I couldn't face that woman again, I'm too old for any more heart palpitations!:surprise:


----------



## tugboat (Sep 14, 2013)

When he said 'again' in the title, I thought he meant a new series.

Velly solly. Velly velly solly.


----------



## patp (Apr 30, 2007)

So did I tugs.
Then, because I had already missed it I got mad!


----------



## raynipper (Aug 4, 2008)

I posted in good time Pat.

Ray.


----------



## caulkhead (Jul 25, 2007)

tugboat said:


> When he said 'again' in the title, I thought he meant a new series.
> 
> Velly solly. Velly velly solly.


There is going to be a second series, next year I believe! Mrs Caulkhead really enjoyed the first but it didn't float my boat. I'm more your steam-train documentary sort of bloke:wink2:


----------



## barryd (May 9, 2008)

Game of Thrones is back shortly but sadly no new series of "Captain Pugwash" for Tuggers.


----------



## Pudsey_Bear (Sep 25, 2008)

I don't get all the hype over G.O.T. I gave it a good look and thought it was utter crap, more like a kids program, or a platform game.


----------



## raynipper (Aug 4, 2008)

Yes Kev. For people who have far more time on their hands. imho.
I saw that one in three people spend many hours playing video games. No wonder they are overweight and pasty white.

Ray.


----------



## JanHank (Mar 29, 2015)

Pudsey_Bear said:


> I don't get all the hype over G.O.T. I gave it a good look and thought it was utter crap, *more like a kids program,* or a platform game.
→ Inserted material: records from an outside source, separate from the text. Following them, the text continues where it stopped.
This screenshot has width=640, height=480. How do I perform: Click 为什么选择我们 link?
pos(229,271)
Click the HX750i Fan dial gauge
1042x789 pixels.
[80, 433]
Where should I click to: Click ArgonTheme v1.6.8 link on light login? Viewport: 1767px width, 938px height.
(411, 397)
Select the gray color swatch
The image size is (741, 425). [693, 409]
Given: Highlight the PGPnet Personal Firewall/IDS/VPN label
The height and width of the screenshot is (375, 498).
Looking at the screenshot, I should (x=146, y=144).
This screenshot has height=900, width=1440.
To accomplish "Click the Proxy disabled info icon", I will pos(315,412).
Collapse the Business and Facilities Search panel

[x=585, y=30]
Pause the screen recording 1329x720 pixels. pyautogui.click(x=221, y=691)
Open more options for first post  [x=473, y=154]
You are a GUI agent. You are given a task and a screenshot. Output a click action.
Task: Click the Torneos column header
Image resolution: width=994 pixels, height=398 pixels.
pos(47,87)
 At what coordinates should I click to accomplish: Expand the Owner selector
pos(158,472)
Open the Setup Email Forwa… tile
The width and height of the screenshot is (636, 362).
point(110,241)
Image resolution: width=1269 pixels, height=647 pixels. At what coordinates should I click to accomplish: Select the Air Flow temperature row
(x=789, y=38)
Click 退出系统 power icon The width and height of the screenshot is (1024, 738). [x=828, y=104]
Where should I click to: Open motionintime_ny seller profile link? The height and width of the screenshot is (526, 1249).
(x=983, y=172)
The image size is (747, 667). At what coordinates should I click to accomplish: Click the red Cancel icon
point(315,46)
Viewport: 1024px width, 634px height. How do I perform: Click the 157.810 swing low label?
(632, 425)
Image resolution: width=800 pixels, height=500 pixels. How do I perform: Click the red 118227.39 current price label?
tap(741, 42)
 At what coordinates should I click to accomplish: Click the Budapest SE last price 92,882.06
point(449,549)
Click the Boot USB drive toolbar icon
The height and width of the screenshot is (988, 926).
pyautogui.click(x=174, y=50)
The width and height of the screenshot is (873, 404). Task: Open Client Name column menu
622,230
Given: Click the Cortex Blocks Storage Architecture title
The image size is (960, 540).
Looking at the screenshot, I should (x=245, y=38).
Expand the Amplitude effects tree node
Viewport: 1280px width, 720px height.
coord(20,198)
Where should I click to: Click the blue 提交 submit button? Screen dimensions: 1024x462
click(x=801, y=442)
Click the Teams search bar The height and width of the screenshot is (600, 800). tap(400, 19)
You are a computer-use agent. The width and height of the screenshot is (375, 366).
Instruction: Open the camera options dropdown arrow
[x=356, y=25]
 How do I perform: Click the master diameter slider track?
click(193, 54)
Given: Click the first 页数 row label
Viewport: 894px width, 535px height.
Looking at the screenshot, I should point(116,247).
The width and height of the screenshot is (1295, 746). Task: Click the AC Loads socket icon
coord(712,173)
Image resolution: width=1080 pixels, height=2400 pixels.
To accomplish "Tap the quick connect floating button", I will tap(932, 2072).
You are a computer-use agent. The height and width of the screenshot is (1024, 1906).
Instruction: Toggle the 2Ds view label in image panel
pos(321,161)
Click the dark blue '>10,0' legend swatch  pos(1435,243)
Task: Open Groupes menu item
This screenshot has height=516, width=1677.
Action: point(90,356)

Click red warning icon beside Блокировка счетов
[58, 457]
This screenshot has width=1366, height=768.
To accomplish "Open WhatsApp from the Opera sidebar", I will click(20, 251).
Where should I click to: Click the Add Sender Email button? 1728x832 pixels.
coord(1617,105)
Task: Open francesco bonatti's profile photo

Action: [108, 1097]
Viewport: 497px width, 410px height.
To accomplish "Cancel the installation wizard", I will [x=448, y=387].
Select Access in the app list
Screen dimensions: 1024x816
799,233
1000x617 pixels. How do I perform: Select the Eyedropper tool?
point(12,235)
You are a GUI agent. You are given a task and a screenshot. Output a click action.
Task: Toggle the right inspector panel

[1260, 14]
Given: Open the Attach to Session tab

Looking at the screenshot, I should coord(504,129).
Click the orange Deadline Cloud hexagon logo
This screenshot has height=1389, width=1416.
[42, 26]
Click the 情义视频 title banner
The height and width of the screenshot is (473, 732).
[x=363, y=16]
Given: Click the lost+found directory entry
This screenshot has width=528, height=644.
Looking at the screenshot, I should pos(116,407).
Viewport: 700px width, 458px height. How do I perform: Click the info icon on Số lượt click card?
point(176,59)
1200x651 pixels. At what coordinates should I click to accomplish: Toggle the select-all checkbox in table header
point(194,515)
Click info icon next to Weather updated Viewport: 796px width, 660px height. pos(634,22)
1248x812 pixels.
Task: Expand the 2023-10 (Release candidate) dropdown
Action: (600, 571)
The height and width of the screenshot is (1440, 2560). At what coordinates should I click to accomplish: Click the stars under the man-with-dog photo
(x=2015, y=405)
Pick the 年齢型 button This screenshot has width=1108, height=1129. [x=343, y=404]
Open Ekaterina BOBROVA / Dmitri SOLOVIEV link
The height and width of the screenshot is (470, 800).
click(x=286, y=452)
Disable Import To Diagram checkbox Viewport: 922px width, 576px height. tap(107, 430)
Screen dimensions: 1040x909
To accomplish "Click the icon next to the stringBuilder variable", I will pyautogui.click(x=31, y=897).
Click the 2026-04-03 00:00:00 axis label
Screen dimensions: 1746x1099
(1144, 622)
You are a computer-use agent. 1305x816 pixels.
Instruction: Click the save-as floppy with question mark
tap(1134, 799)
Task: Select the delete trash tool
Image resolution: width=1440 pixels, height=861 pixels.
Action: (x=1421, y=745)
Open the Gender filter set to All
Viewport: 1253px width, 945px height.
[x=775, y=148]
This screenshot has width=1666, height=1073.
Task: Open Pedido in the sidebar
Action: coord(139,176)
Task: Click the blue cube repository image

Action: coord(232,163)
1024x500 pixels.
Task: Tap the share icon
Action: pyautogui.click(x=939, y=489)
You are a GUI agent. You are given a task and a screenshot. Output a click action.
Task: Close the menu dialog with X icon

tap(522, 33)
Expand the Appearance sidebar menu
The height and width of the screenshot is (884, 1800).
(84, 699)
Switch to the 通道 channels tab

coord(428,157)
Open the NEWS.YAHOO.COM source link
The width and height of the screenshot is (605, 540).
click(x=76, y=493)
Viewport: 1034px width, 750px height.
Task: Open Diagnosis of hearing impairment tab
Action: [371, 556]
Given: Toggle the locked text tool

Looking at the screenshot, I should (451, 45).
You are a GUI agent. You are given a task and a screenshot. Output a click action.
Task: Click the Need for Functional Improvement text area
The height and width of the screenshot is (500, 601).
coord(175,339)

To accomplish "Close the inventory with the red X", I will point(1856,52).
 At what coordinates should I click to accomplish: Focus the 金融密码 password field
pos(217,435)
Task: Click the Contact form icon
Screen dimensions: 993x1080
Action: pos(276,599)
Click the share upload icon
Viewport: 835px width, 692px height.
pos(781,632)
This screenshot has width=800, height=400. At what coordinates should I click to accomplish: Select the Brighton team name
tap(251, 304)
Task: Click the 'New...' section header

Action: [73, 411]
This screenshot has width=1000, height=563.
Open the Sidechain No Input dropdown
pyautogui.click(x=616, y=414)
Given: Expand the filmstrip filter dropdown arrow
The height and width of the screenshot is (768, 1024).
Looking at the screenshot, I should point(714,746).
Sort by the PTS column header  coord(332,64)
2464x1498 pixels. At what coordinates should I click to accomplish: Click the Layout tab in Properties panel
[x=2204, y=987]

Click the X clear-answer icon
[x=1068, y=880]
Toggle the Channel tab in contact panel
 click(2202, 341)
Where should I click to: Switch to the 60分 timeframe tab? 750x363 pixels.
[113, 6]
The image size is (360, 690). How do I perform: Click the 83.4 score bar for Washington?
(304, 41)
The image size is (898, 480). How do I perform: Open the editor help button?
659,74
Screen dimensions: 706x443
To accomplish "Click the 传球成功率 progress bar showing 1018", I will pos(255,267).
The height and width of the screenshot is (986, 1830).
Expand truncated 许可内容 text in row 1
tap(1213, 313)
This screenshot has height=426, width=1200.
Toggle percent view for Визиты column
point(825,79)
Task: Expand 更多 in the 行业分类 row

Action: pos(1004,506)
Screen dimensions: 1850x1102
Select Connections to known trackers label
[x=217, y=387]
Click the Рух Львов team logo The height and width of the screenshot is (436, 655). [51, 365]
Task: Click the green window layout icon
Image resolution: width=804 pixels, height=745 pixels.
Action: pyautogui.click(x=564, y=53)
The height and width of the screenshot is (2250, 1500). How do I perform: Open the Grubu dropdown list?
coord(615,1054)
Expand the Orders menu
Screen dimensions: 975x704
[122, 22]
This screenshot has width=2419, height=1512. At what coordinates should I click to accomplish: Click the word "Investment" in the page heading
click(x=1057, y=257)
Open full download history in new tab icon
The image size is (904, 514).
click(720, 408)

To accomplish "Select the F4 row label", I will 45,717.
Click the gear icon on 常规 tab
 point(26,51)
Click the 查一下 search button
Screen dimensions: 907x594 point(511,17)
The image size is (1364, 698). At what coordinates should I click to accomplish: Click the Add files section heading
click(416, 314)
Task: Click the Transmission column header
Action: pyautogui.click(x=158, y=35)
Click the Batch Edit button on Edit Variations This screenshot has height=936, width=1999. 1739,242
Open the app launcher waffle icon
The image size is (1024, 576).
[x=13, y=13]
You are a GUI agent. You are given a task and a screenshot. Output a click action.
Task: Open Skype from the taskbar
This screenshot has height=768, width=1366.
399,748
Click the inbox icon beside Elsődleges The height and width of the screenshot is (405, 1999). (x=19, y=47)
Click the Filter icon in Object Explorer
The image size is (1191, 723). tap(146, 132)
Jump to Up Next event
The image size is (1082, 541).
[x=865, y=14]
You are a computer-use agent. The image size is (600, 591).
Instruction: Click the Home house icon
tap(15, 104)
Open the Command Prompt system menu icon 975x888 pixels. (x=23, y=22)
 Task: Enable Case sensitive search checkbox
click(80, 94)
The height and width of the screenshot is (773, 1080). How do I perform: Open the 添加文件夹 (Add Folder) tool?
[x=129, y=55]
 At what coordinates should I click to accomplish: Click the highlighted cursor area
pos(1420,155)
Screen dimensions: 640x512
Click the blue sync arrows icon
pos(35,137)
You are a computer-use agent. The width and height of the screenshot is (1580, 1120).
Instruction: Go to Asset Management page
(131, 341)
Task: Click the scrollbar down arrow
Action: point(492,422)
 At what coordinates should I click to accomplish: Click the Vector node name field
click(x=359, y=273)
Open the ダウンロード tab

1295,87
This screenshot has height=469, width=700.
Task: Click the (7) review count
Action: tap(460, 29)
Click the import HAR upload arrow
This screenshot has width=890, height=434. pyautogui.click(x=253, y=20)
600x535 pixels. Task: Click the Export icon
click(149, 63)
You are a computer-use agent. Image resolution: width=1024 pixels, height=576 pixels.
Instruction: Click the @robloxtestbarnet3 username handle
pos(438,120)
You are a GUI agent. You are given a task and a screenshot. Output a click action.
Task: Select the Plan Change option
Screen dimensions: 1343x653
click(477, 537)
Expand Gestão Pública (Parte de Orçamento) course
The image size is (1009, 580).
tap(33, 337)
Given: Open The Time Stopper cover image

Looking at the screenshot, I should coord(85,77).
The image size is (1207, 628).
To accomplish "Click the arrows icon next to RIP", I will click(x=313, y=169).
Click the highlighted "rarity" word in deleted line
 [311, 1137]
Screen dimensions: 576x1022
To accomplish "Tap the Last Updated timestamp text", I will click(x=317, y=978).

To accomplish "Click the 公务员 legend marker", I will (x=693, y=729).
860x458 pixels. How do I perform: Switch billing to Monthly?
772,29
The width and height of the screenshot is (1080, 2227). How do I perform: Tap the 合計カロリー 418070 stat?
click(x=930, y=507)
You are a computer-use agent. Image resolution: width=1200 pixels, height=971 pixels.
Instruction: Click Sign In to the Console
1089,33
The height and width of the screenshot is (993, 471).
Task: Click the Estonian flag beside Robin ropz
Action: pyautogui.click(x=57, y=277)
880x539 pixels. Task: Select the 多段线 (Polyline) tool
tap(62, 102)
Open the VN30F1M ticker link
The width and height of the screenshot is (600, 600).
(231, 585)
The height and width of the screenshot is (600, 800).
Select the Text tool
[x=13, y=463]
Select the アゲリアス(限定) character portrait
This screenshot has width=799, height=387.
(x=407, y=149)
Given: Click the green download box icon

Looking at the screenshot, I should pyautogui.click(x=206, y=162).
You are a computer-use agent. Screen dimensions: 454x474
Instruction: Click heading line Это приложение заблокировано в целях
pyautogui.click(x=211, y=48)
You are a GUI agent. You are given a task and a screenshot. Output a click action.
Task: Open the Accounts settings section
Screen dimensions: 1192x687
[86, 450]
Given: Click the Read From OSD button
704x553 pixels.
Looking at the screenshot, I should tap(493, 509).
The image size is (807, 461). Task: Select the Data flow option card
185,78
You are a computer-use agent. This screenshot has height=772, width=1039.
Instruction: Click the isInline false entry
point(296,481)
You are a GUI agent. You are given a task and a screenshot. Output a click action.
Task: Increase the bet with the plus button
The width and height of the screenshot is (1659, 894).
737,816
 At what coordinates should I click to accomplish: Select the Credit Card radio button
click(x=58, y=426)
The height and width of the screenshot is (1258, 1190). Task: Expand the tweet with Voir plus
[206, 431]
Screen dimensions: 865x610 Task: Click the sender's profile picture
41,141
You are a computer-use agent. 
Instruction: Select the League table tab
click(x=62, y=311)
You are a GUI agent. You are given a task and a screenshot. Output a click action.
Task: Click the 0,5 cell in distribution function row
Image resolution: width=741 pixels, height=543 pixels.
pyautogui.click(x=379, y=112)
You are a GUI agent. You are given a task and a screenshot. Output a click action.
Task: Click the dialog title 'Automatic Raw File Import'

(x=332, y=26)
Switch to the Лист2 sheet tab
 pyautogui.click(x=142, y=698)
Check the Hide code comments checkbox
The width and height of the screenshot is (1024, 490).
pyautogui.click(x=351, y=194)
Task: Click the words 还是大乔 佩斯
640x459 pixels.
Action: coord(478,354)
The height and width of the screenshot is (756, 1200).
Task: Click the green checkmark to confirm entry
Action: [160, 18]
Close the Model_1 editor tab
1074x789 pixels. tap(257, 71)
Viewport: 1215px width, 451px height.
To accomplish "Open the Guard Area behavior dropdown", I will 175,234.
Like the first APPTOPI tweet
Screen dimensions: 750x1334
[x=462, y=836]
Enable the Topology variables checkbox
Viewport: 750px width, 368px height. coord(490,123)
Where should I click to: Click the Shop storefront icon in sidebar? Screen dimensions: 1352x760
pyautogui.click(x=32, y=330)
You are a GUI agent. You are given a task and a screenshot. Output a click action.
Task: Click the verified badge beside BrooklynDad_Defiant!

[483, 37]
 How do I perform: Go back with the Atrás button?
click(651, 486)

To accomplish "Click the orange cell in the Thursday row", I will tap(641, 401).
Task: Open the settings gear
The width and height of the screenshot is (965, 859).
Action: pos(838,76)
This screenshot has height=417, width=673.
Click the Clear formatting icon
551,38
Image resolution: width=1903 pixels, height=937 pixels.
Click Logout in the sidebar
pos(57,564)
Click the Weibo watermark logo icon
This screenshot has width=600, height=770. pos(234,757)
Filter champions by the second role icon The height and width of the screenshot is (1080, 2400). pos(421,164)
Ah, well, you only have to look at the ones that enjoy it to realise that Puddle. :grin2::grin2:


----------



## Pudsey_Bear (Sep 25, 2008)

raynipper said:


> Yes Kev. For people who have far more time on their hands. imho.
> I saw that one in three people spend many hours playing video games. No wonder they are overweight and pasty white.
> 
> Ray.


One could say the same of those who sit on forums Ray, oops, do they mean me


----------



## Pudsey_Bear (Sep 25, 2008)

JanHank said:


> Ah, well, you only have to look at the ones that enjoy it to realise that Puddle. :grin2::grin2:


Do I have to Gert?


----------



## teljoy (Jul 4, 2005)

The second series is going to be on something called America. I believe we will get it on terrestial after that later in the year or next.
Terry


----------



## barryd (May 9, 2008)

BBC America its on. Just started airing 7 April. Im just "Acquiring" it now. For a tenner each I wont tell you what happens.


----------



## teljoy (Jul 4, 2005)

GGggrrrrrrrr!!!


----------



## Pudsey_Bear (Sep 25, 2008)

teljoy said:


> GGggrrrrrrrr!!!


Best impression of me so far Tel


----------